The second issue was the Labour Party in Scotland and should it be decoupled from the nationwide Party, to which Mr Burnham agreed that "...there is a case for a separate, independent Scottish Labour Party" and that this would be looked at in the near future.

Scottish Labour could well be considered the Party's "elephant in the room". As the campaign for the General Election was drawing to a close and the left-wing Scottish Daily Record published a poll predicting a total Scottish National Party sweep of all of Scotland's 59 Westminster seats, the Scottish Labour Party tried, in vain, to distinguish itself by referring the their colleagues South of the Border, as "Westminster Labour".

The Scottish National Party, at least in its rhetoric, has for quite some time, positioned itself to the left of Labour and boasted that it had assumed the true socialist mantle when Tony Blair, Peter Mandelson et al pulled the national Party to the centre, when at times, even the Liberal Democrats were more to the left than Labour.

On election night Labour suffered shock after shock as soon as Big Ben struck 10pm.

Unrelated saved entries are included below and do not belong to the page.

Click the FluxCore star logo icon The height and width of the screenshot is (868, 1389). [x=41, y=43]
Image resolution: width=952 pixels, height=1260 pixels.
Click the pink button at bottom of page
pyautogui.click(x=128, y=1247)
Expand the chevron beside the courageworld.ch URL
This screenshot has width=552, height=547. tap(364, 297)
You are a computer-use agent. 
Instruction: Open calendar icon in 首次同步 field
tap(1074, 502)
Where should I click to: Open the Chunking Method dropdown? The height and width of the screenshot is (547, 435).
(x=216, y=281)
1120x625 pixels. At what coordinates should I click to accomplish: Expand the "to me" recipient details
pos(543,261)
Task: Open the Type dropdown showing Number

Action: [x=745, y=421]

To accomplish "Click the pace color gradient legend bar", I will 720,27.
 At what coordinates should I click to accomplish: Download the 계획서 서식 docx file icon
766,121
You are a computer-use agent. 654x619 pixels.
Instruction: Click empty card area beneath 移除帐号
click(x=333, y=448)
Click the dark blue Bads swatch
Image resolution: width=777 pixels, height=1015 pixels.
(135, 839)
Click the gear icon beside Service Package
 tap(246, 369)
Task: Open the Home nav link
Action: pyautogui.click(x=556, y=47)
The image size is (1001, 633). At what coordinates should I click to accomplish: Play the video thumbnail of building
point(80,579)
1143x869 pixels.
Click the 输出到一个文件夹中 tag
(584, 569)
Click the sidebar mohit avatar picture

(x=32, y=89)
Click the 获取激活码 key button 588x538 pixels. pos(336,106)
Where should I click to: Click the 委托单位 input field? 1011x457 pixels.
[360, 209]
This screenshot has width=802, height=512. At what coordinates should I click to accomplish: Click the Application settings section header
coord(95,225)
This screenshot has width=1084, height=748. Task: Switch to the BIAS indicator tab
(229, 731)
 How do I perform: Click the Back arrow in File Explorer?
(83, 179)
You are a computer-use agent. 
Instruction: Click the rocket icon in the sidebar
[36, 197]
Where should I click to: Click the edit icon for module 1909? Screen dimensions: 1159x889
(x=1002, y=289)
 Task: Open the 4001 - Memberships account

The first being when the BBC Exit Poll predicted that the Conservatives would certainly be the largest Party and a little later, could possibly reach 316 seats!! – the Conservatives actually won with 331 seats – but not taking Swindon South, North Staffordshire or Nuneaton, was as nothing when the Scottish results started to come in after 2.20am on the Friday morning.

"Near extinction" one commentator remarked, with a number of swings to the SNP of over 30 per cent in Labour's heartland of Clydeside.

One prominent case in point: Jim Murphy, Scottish Labour Party Leader and an ex-Cabinet member at Westminster, lost his East Renfrewshire seat to Kirsten Oswald who only became active in the SNP during the September 2014 Scottish Independence Referendum. SNP candidate from 30 January 2015, Ms Oswald won with a majority of over 3,700 on a swing of 31.7 per cent.

The SNP have 56 of Scotland's 59 Westminster seats with the Conservatives, Liberal Democrats and Labour each having one.

Although Jim Murphy narrowly won a vote of confidence on 16 May as Scottish Labour Party Leader, he immediately resigned, blaming Len McCluskey for playing a large part in his demise.

Things shouldn't be dull in Labour circles, North or South of the Border. Over to you Andy.